How does Grave Betrayal Vs. Undying work?
Asked by benosmash 11 years ago
Player One has Grave Betrayal in play. Player Two has creatures with Undying that haven't died yet (Lets say Butcher Ghoul ).
One of the undying creatures dies. As I understand it, Undying returns the creature to the battlefield right away with a +1/+1 counter, so my assumption would be that Undying trumps Grave Betrayal . It seems to me that the effect of Grave Betrayal could happen when the creature doesn't come back into play. Is this logic correct?Is it possible that Grave Betrayal takes creatures that have already been put back on the battlefield, and gives them to the controller of the enchantment?
Epochalyptik says... Accepted answer #2
@Devonin: That answer would be perfect if Grave Betrayal 's ability returned the triggering creature to the battlefield immediately. What Grave Betrayal actually does is it sets up a delayed triggered ability that will return the creature to the battlefield at the beginning of the next end step.

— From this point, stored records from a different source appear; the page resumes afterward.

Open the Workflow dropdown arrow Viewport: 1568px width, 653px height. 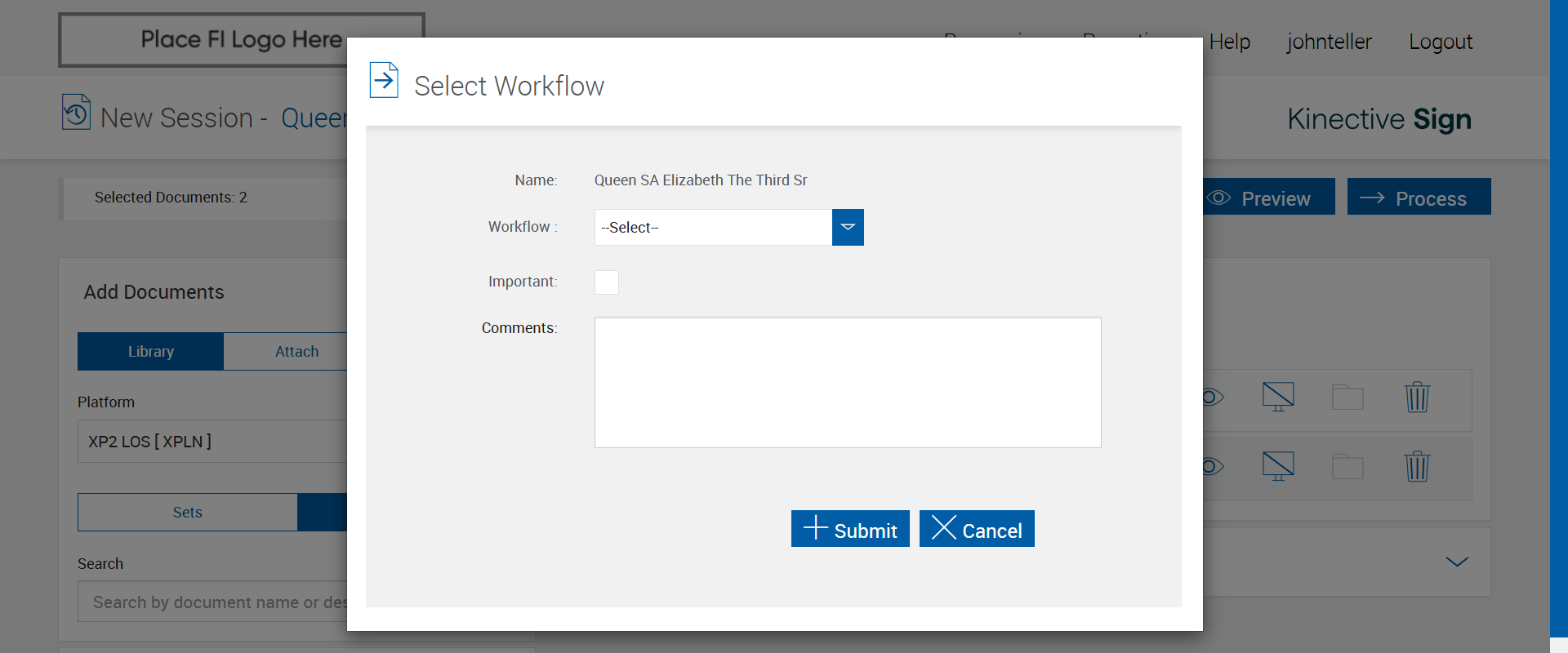point(848,227)
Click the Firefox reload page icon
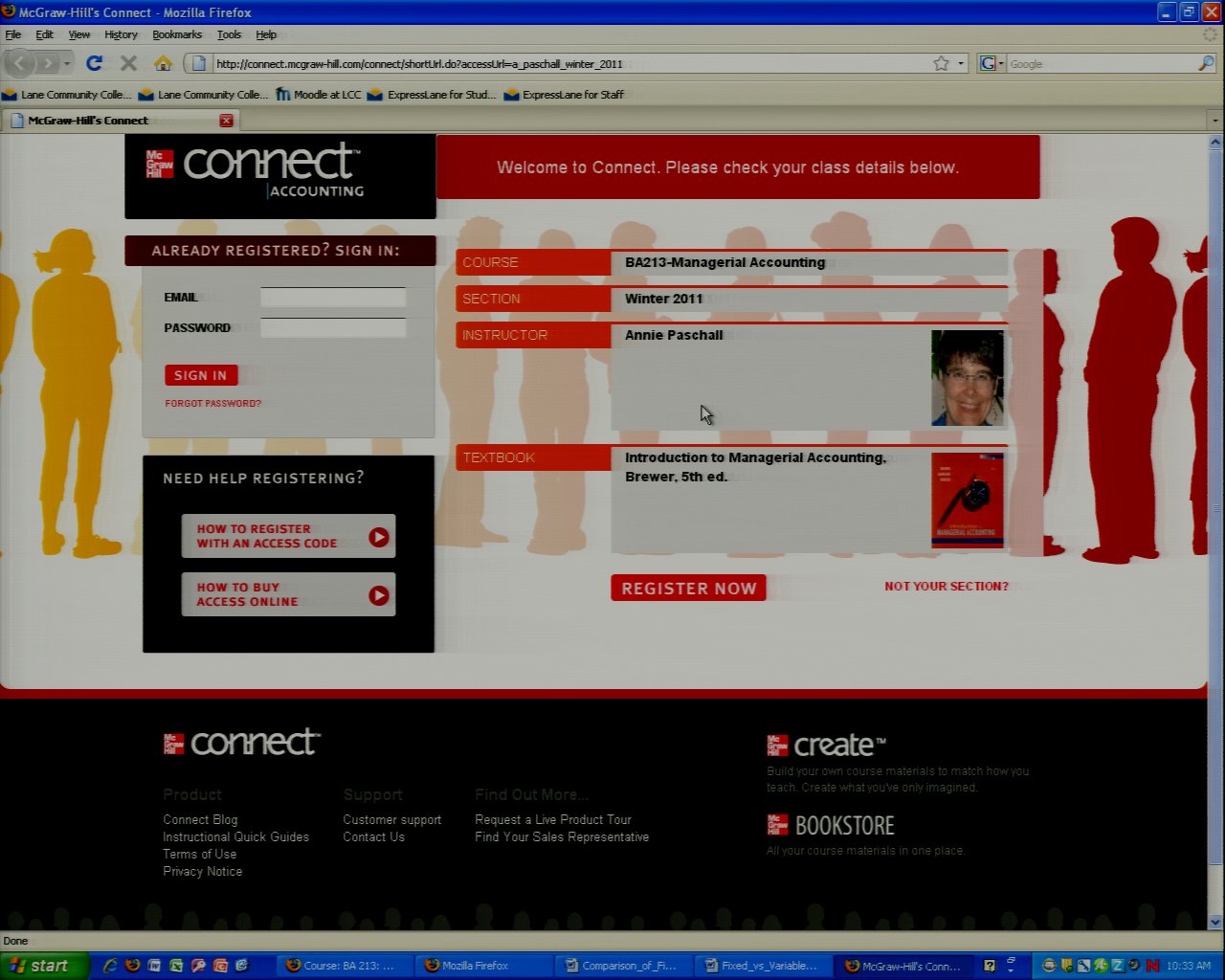The width and height of the screenshot is (1225, 980). pos(94,63)

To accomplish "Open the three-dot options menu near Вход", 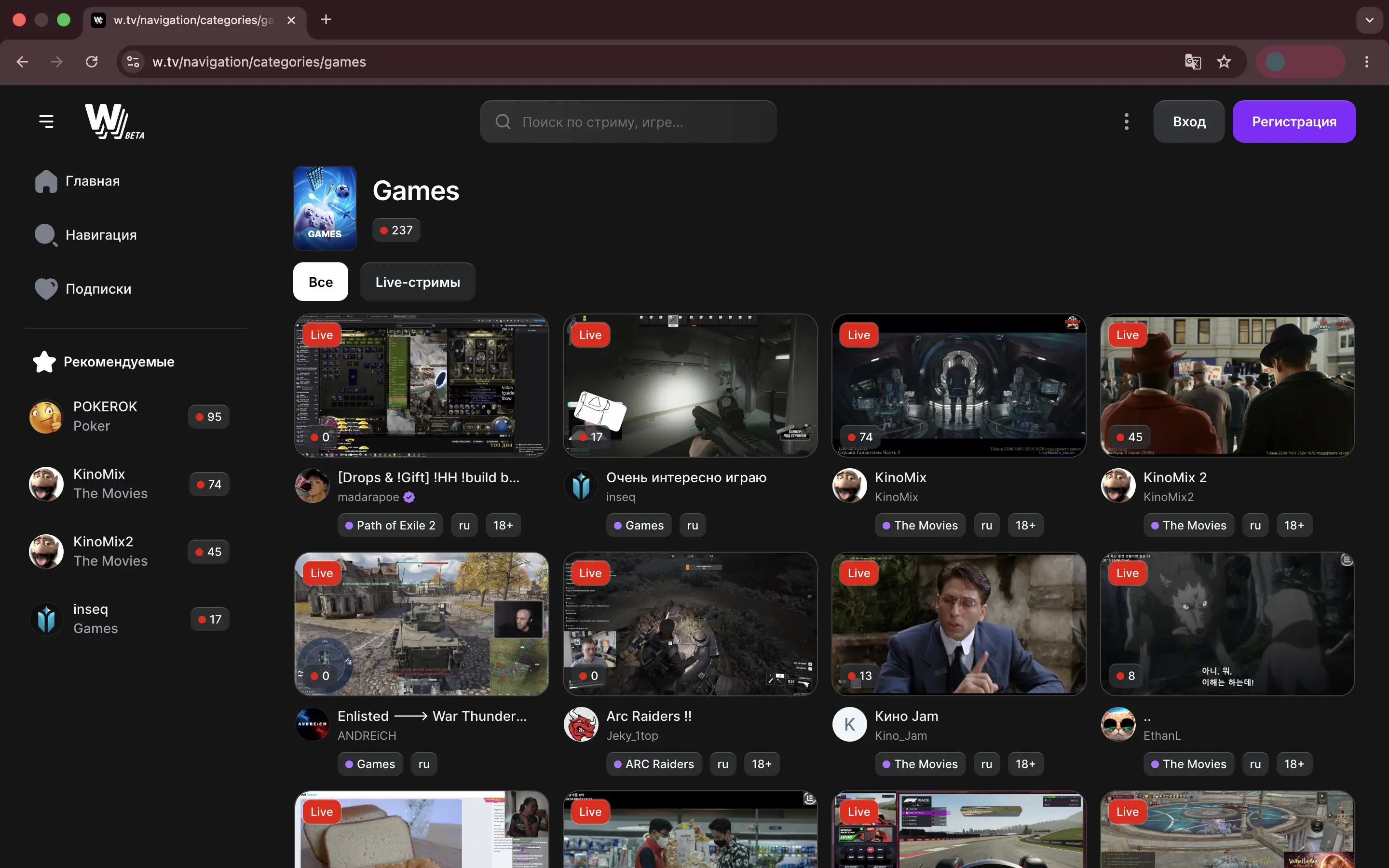I will click(1126, 122).
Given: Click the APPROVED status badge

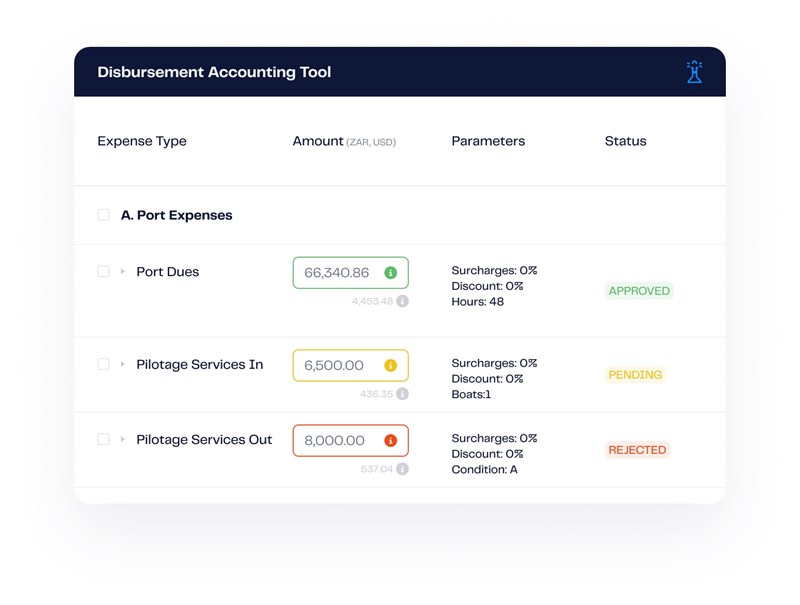Looking at the screenshot, I should (x=639, y=291).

Therefore, it doesn't matter how the triggers resolve. Grave Betrayal won't return the creature either way because the DTA would trigger after undying has resolved and grabbed the creature.
Devonin says... #1
It depends on when the creature dies.
When multiple triggers try to fire off at the same time, they are put onto the stack in APNAP order, with multiple triggers controlled by one player ordered however they want.
So if your undying creature dies on -their- turn, their trigger will go on the stack first, and yours will go onto the stack on top. Yours will resolve, returning the creature to the battlefield under your control, and then theirs will do nothing, since the creature is no longer in the graveyard.
Conversely, if the undying creature dies on -your- turn, Undying will trigger first and then Grave Betrayal, which will resolve first, returning the creature to their control, and then Undying will do nothing for the same reason.
January 17, 2014 2:43 p.m.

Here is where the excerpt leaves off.